Render all of the material below as a numbered list, one line per item, and omit any blank lines.
----- DATASET RECORDS -----
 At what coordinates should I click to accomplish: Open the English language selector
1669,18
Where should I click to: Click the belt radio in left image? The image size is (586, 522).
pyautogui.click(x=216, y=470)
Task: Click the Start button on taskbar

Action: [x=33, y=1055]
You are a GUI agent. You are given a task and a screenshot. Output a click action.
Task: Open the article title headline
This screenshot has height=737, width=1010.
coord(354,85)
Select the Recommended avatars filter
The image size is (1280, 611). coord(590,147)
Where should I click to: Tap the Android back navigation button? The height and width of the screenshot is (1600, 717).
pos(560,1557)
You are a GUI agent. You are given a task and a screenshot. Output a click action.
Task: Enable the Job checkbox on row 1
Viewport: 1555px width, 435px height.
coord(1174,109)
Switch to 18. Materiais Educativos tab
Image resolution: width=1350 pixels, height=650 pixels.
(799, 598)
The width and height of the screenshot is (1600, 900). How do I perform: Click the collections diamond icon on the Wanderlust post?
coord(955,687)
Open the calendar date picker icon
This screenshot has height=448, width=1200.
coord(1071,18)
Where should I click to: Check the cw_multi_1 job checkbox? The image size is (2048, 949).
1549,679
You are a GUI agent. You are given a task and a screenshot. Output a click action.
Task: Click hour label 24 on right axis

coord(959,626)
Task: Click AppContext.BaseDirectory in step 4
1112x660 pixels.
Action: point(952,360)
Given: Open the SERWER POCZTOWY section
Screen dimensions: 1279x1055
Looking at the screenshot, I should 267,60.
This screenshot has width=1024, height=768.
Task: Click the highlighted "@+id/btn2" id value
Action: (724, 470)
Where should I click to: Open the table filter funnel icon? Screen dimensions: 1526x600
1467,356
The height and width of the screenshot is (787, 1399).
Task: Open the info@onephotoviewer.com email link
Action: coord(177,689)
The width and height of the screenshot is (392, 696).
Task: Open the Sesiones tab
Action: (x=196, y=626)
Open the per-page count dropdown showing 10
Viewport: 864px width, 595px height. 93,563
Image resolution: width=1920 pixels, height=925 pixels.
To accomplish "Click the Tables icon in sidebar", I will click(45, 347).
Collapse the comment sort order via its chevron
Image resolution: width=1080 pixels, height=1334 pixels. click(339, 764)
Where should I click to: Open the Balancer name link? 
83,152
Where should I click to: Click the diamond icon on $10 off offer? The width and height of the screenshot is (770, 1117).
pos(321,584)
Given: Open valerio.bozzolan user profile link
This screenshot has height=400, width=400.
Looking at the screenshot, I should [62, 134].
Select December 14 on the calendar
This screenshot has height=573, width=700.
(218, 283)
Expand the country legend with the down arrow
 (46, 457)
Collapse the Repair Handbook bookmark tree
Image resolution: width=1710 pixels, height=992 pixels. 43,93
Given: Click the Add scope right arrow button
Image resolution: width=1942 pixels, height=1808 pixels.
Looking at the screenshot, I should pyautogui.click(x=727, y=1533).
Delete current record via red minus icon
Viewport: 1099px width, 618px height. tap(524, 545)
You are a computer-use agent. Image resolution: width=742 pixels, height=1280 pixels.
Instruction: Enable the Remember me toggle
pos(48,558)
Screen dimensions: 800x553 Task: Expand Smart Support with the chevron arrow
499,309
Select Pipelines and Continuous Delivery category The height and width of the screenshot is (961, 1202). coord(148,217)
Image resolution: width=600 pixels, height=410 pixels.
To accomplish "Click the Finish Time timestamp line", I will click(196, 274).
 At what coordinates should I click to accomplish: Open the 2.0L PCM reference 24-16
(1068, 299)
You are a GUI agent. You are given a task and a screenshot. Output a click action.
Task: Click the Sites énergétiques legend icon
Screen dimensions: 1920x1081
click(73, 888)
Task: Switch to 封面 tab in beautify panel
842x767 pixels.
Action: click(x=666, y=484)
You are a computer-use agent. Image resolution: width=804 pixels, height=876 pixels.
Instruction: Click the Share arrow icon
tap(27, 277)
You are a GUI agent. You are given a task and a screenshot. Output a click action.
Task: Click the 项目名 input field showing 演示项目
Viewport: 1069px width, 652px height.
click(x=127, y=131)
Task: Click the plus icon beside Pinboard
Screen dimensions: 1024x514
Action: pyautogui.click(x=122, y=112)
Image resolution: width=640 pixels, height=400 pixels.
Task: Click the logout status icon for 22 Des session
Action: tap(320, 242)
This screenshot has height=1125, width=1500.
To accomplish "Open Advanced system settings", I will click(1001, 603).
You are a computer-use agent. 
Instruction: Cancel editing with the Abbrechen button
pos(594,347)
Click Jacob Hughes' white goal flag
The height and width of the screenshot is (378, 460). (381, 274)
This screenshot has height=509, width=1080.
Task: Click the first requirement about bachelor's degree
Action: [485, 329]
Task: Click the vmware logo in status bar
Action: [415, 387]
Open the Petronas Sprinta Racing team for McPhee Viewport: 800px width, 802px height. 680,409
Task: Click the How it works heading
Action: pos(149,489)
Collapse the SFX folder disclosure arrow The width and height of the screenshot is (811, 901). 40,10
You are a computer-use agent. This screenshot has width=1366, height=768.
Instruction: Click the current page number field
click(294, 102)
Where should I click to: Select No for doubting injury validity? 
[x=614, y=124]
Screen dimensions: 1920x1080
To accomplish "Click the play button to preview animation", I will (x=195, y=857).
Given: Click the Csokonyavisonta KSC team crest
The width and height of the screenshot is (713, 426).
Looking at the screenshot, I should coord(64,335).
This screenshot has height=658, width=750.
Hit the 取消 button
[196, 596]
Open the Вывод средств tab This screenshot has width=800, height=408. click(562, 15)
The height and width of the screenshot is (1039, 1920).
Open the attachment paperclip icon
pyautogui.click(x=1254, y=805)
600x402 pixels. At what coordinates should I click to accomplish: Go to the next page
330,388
-----
TASK RESULT:
1.  At what coordinates should I click to accomplish: Open the English language selector
2. 1669,18
3. Where should I click to: Click the belt radio in left image? The image size is (586, 522).
4. pyautogui.click(x=216, y=470)
5. Task: Click the Start button on taskbar
6. Action: [x=33, y=1055]
7. You are a GUI agent. You are given a task and a screenshot. Output a click action.
8. Task: Open the article title headline
9. This screenshot has height=737, width=1010.
10. coord(354,85)
11. Select the Recommended avatars filter
12. The image size is (1280, 611). coord(590,147)
13. Where should I click to: Tap the Android back navigation button? The height and width of the screenshot is (1600, 717).
14. pos(560,1557)
15. You are a GUI agent. You are given a task and a screenshot. Output a click action.
16. Task: Enable the Job checkbox on row 1
17. Viewport: 1555px width, 435px height.
18. coord(1174,109)
19. Switch to 18. Materiais Educativos tab
20. Image resolution: width=1350 pixels, height=650 pixels.
21. (799, 598)
22. The width and height of the screenshot is (1600, 900). How do I perform: Click the collections diamond icon on the Wanderlust post?
23. coord(955,687)
24. Open the calendar date picker icon
25. This screenshot has height=448, width=1200.
26. coord(1071,18)
27. Where should I click to: Check the cw_multi_1 job checkbox? The image size is (2048, 949).
28. 1549,679
29. You are a GUI agent. You are given a task and a screenshot. Output a click action.
30. Task: Click hour label 24 on right axis
31. coord(959,626)
32. Task: Click AppContext.BaseDirectory in step 4
33. 1112x660 pixels.
34. Action: point(952,360)
35. Given: Open the SERWER POCZTOWY section
36. Screen dimensions: 1279x1055
37. Looking at the screenshot, I should 267,60.
38. This screenshot has width=1024, height=768.
39. Task: Click the highlighted "@+id/btn2" id value
40. Action: (724, 470)
41. Where should I click to: Open the table filter funnel icon? Screen dimensions: 1526x600
42. 1467,356
43. The height and width of the screenshot is (787, 1399).
44. Task: Open the info@onephotoviewer.com email link
45. Action: coord(177,689)
46. The width and height of the screenshot is (392, 696).
47. Task: Open the Sesiones tab
48. Action: (x=196, y=626)
49. Open the per-page count dropdown showing 10
50. Viewport: 864px width, 595px height. 93,563
51. Image resolution: width=1920 pixels, height=925 pixels.
52. To accomplish "Click the Tables icon in sidebar", I will click(45, 347).
53. Collapse the comment sort order via its chevron
54. Image resolution: width=1080 pixels, height=1334 pixels. click(339, 764)
55. Where should I click to: Open the Balancer name link? 
56. 83,152
57. Where should I click to: Click the diamond icon on $10 off offer? The width and height of the screenshot is (770, 1117).
58. pos(321,584)
59. Given: Open valerio.bozzolan user profile link
60. This screenshot has height=400, width=400.
61. Looking at the screenshot, I should [62, 134].
62. Select December 14 on the calendar
63. This screenshot has height=573, width=700.
64. (218, 283)
65. Expand the country legend with the down arrow
66.  (46, 457)
67. Collapse the Repair Handbook bookmark tree
68. Image resolution: width=1710 pixels, height=992 pixels. 43,93
69. Given: Click the Add scope right arrow button
70. Image resolution: width=1942 pixels, height=1808 pixels.
71. Looking at the screenshot, I should pyautogui.click(x=727, y=1533).
72. Delete current record via red minus icon
73. Viewport: 1099px width, 618px height. tap(524, 545)
74. You are a computer-use agent. Image resolution: width=742 pixels, height=1280 pixels.
75. Instruction: Enable the Remember me toggle
76. pos(48,558)
77. Screen dimensions: 800x553 Task: Expand Smart Support with the chevron arrow
78. 499,309
79. Select Pipelines and Continuous Delivery category The height and width of the screenshot is (961, 1202). coord(148,217)
80. Image resolution: width=600 pixels, height=410 pixels.
81. To accomplish "Click the Finish Time timestamp line", I will click(196, 274).
82.  At what coordinates should I click to accomplish: Open the 2.0L PCM reference 24-16
83. (1068, 299)
84. You are a GUI agent. You are given a task and a screenshot. Output a click action.
85. Task: Click the Sites énergétiques legend icon
86. Screen dimensions: 1920x1081
87. click(73, 888)
88. Task: Switch to 封面 tab in beautify panel
89. 842x767 pixels.
90. Action: click(x=666, y=484)
91. You are a computer-use agent. Image resolution: width=804 pixels, height=876 pixels.
92. Instruction: Click the Share arrow icon
93. tap(27, 277)
94. You are a GUI agent. You are given a task and a screenshot. Output a click action.
95. Task: Click the 项目名 input field showing 演示项目
96. Viewport: 1069px width, 652px height.
97. click(x=127, y=131)
98. Task: Click the plus icon beside Pinboard
99. Screen dimensions: 1024x514
100. Action: pyautogui.click(x=122, y=112)
101. Image resolution: width=640 pixels, height=400 pixels.
102. Task: Click the logout status icon for 22 Des session
103. Action: tap(320, 242)
104. This screenshot has height=1125, width=1500.
105. To accomplish "Open Advanced system settings", I will click(1001, 603).
106. You are a computer-use agent. 
107. Instruction: Cancel editing with the Abbrechen button
108. pos(594,347)
109. Click Jacob Hughes' white goal flag
110. The height and width of the screenshot is (378, 460). (381, 274)
111. This screenshot has height=509, width=1080.
112. Task: Click the first requirement about bachelor's degree
113. Action: [485, 329]
114. Task: Click the vmware logo in status bar
115. Action: [415, 387]
116. Open the Petronas Sprinta Racing team for McPhee Viewport: 800px width, 802px height. 680,409
117. Task: Click the How it works heading
118. Action: pos(149,489)
119. Collapse the SFX folder disclosure arrow The width and height of the screenshot is (811, 901). 40,10
120. You are a computer-use agent. This screenshot has width=1366, height=768.
121. Instruction: Click the current page number field
122. click(294, 102)
123. Where should I click to: Select No for doubting injury validity? 
124. [x=614, y=124]
125. Screen dimensions: 1920x1080
126. To accomplish "Click the play button to preview animation", I will (x=195, y=857).
127. Given: Click the Csokonyavisonta KSC team crest
128. The width and height of the screenshot is (713, 426).
129. Looking at the screenshot, I should coord(64,335).
130. This screenshot has height=658, width=750.
131. Hit the 取消 button
132. [196, 596]
133. Open the Вывод средств tab This screenshot has width=800, height=408. click(562, 15)
134. The height and width of the screenshot is (1039, 1920).
135. Open the attachment paperclip icon
136. pyautogui.click(x=1254, y=805)
137. 600x402 pixels. At what coordinates should I click to accomplish: Go to the next page
138. 330,388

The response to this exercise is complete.